**Given exercise**
Copy the rows below word for word, leaving out the pictures.
###
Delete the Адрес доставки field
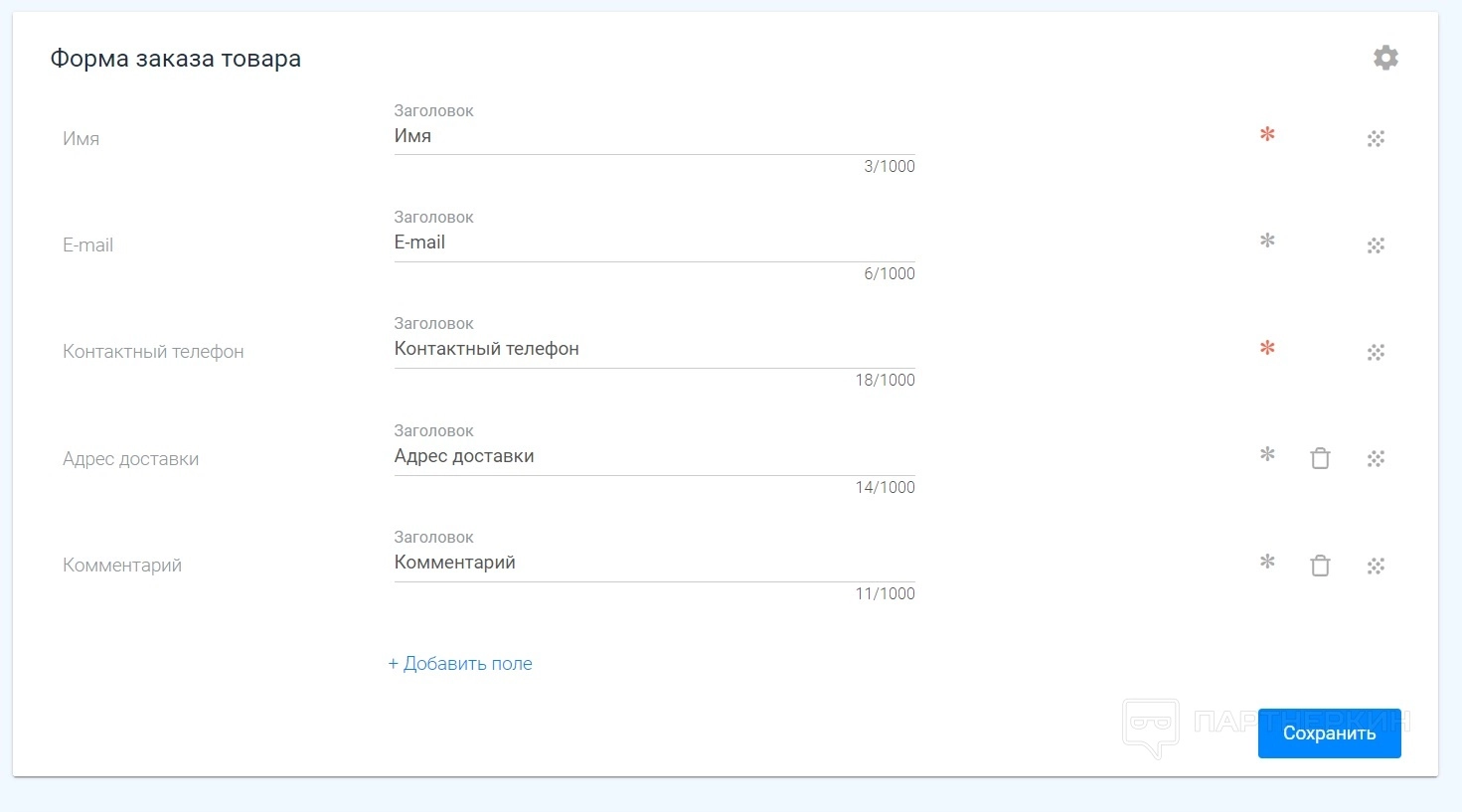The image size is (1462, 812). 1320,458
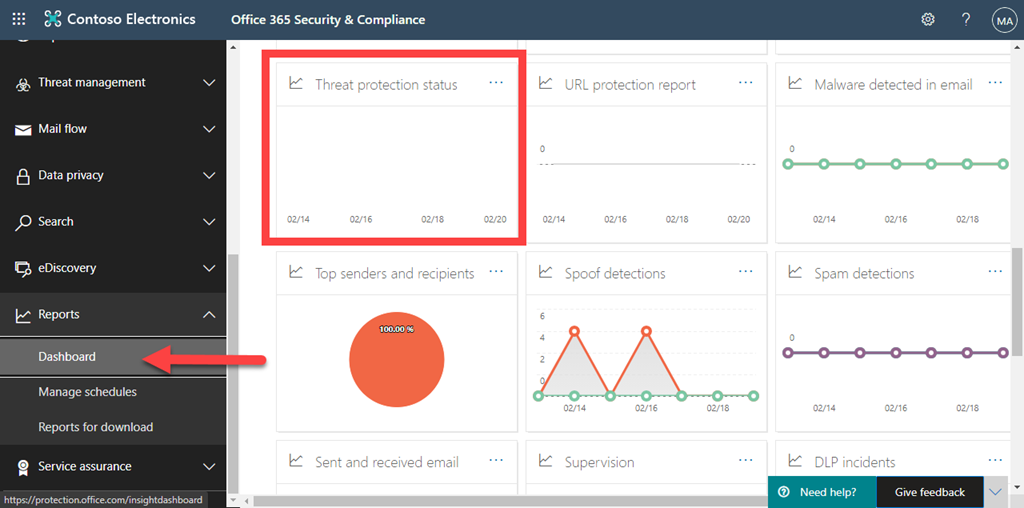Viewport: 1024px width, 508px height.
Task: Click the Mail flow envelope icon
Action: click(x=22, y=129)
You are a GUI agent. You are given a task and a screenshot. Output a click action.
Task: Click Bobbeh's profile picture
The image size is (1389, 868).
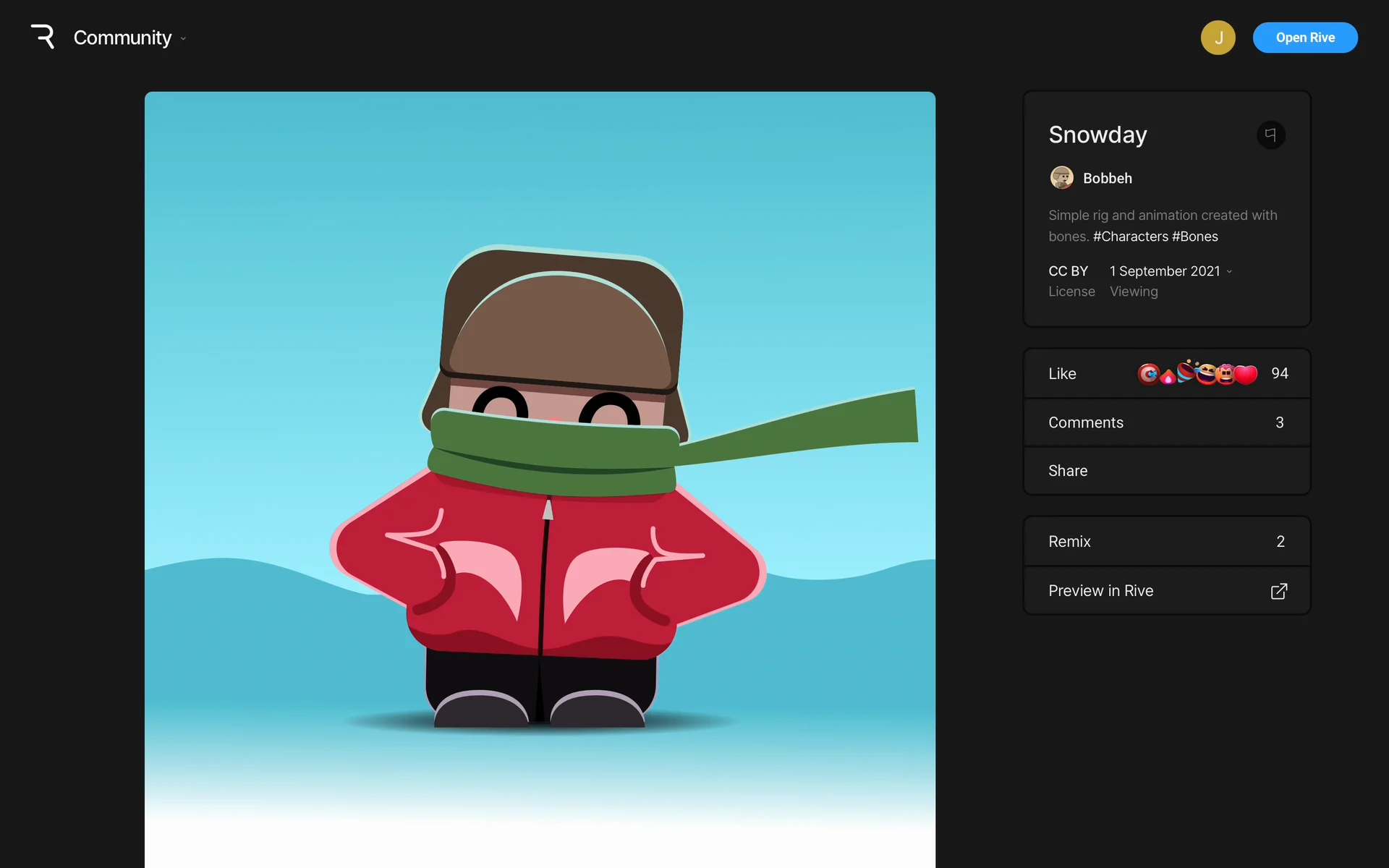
###
**Exercise response**
Delete the Адрес доставки field
The image size is (1462, 812). 1320,458
Viewport: 1024px width, 508px height.
Task: Click the Mail flow envelope icon
Action: click(x=22, y=129)
You are a GUI agent. You are given a task and a screenshot. Output a click action.
Task: Click Bobbeh's profile picture
The image size is (1389, 868).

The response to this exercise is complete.